▸ **Text excerpt**:
■ ■ ■

A Polk County District Court judge in an expedited hearing this week resentenced Fetters and recommended her for parole. If paroled, Fetters would become the first Iowa juvenile lifer released after a landmark U.S. Supreme Court ruling that made life sentences without parole unconstitutional for juveniles.
Fetters’ attorney and Polk County Attorney John Sarcone supported the resentencing. However, no guarantee exists that Fetters will be freed.
The resentencing “came up fast” and state parole board members need time to gather and review information before making a decision, board Chairman Jason Carlstrom told The Des Moines Register.
A Polk County jury convicted Fetters of first-degree murder in 1995 in the death of her great-aunt. She was 15 when she entered prison.
At 33, Fetters now suffers from Stage 4 breast cancer, said her attorney, Michael Adams, the chief of the state public defender’s special defense office. The cancer has spread to Fetters’ bones, leaving doctors little treatment choices but to help keep her pain under control in the Iowa Correctional Institution for Women’s hospice facility, he said.
At the urging of Adams and the Polk County attorney’s office, Judge Douglas Staskal resentenced Fetters, recommending that the Board of Parole release her as soon as possible.
“The Court finds that Kristina Fetters has rehabilitated and redeemed herself and the Court recommends to the Parole Board that the defendant be released immediately from custody because of her poor health condition and prognosis,” Staskal’s ruling said.
Fetters’ disease should make the process more urgent in her case, Adams said.
“She lived her life as a model inmate and a model citizen within the institution prior to believing that there was a chance that she would ever be released,” he said.
A jury convicted Fetters in the Oct. 25, 1994, death of her great-aunt, Arlene Klehm, 73. Klehm died when Fetters hit her on the head with an iron skillet and stabbed her at least five times.
Fetters’ life was increasingly unstable leading up to the night she killed Klehm. When she was 12, she began spending time with Anthony Leon Hoover, 23, a “wannabe” gang member, court papers said.
Hoover was arrested in 1993 after he allegedly held Fetters at gunpoint and raped her. He pleaded guilty and was sentenced to prison.
After her relationship with Hoover ended, Fetters ran away from home several times and skipped classes.

■ ■ ■

▸ **Data below**:
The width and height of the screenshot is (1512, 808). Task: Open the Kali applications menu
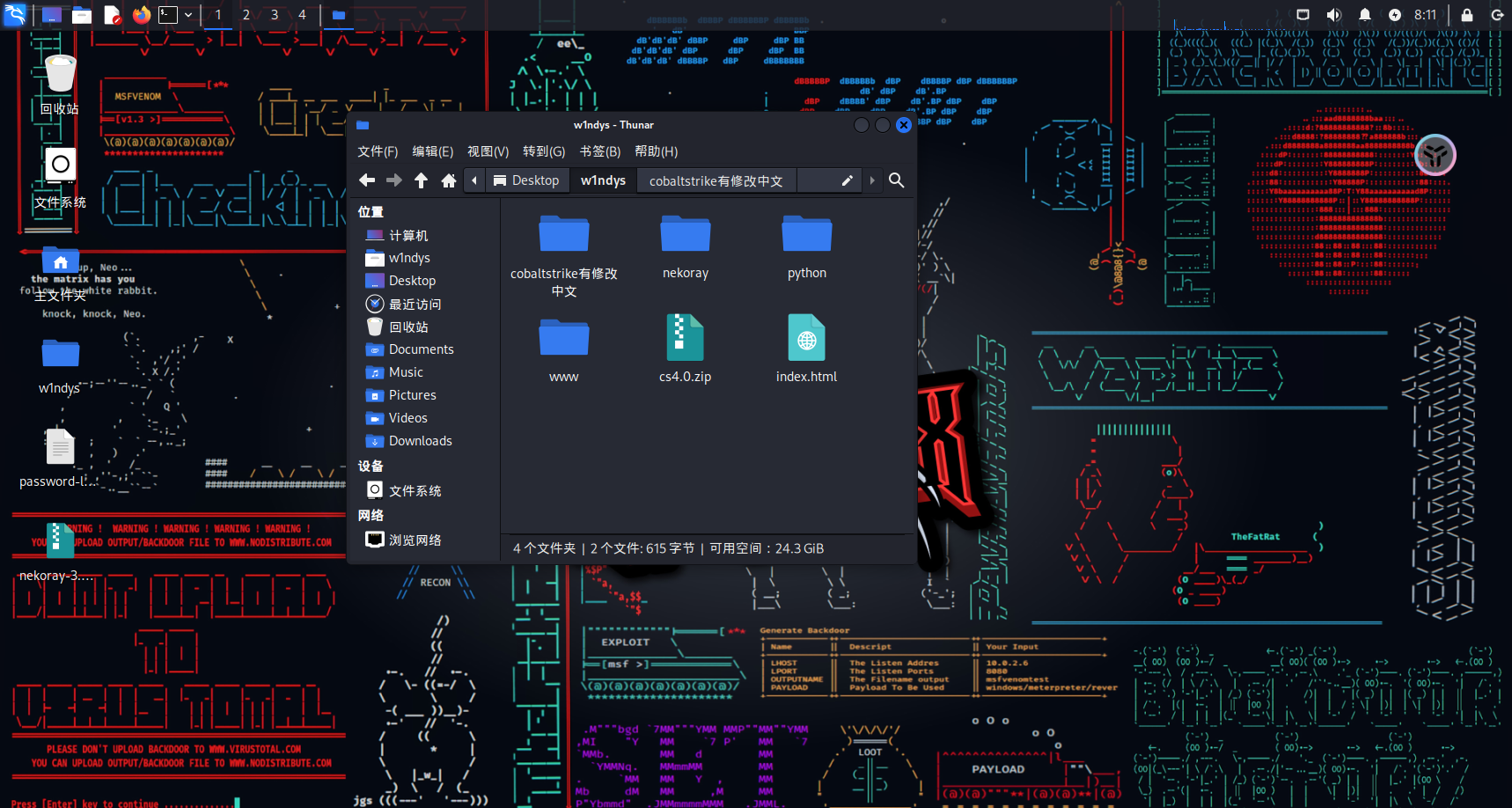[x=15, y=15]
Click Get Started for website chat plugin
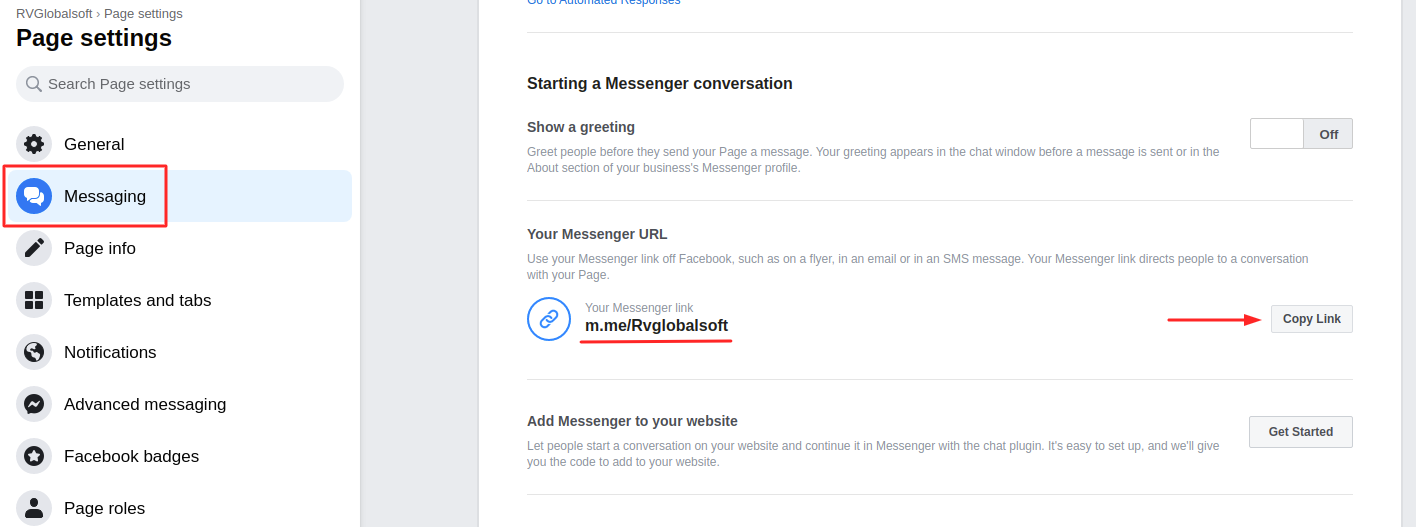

■ ■ ■

▸ **Questions on the material**:
a. In the article on Kristina Fetters' resentencing, why does the parole board chairman say a decision on her release cannot be made right away? Answer in one to three sentences.
b. Answer these questions from the article on Kristina Fetters' resentencing:
(i) How old was Fetters when she entered prison?
(ii) What position does her attorney, Michael Adams, hold?
(iii) In what year was Anthony Leon Hoover arrested?
c. Continue the article on Kristina Fetters' resentencing from its last sentence.

▸ **Per-task outputs**:
a. According to board Chairman Jason Carlstrom, the resentencing "came up fast." Parole board members need time to gather and review information before they decide.

b.
(i) 15
(ii) Chief of the state public defender's special defense office
(iii) 1993

c.
In January 1994, Fetters went to stay at Orchard Place, a Des Moines facility for children with mental health issues and behavioral problems. At the facility, she was put on the antidepressant Prozac, which Fetters and her mother have said played a role in Fetters’ homicidal behavior.
On the day Fetters killed Klehm, she and another teenager ran away from Orchard Place. The two walked and hitched rides to Klehm’s home in northern Polk County, court papers show.
The jury at Fetters’ trial convicted her after a day of deliberations.
When Fetters went to prison, she was the youngest person with a life sentence in Iowa.
In 2010, Edgar Concepcion became the youngest when, at age 15, he was convicted of murder, sexual abuse and child endangerment, according to the Iowa Department of Corrections.
If released, Fetters would most likely move into a hospice care facility, Adams said. The cancer has left her unable to work at her job in the prison, he said.
During her time in the Mitchellville prison, Fetters has been active in speaking to young offenders to warn them about getting involved in crimes, Adams said. She’s no longer able to speak with the juveniles.
“It has incapacitated her,” Adams said of the cancer. “The only stated prognosis is that it is poor.”
The move for the resentencing began last week when Adams told the county attorney’s office that Fetters’ condition was worsening, said Steven Foritano, the office’s trial bureau chief.
Foritano, who led the prosecution of Fetters, said her work with young offenders had made an impact.
“She’s really tried to persuade these kids that going down that path is not a good one,” he said. “She’s really done a lot of positive steps over the years, even from prison.”